## [Instructions to follow]
Without including any picture, copy the entries that follow word for word.

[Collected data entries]
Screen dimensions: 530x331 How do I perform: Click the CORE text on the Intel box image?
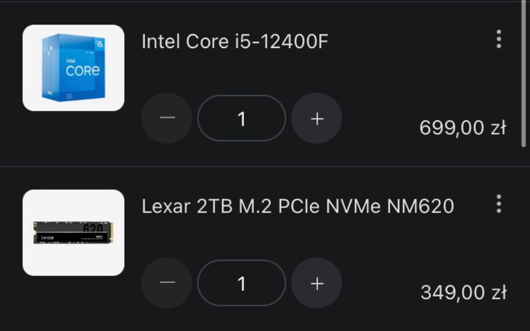point(82,71)
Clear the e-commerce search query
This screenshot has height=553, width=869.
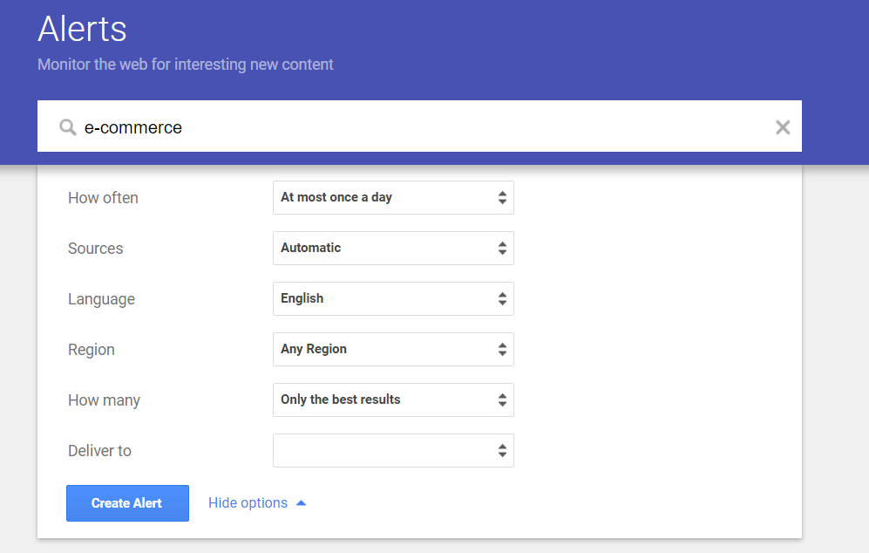(x=783, y=127)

## [Solution to this problem]
Screen dimensions: 530x331 How do I perform: Click the CORE text on the Intel box image?
point(82,71)
Clear the e-commerce search query
This screenshot has height=553, width=869.
(x=783, y=127)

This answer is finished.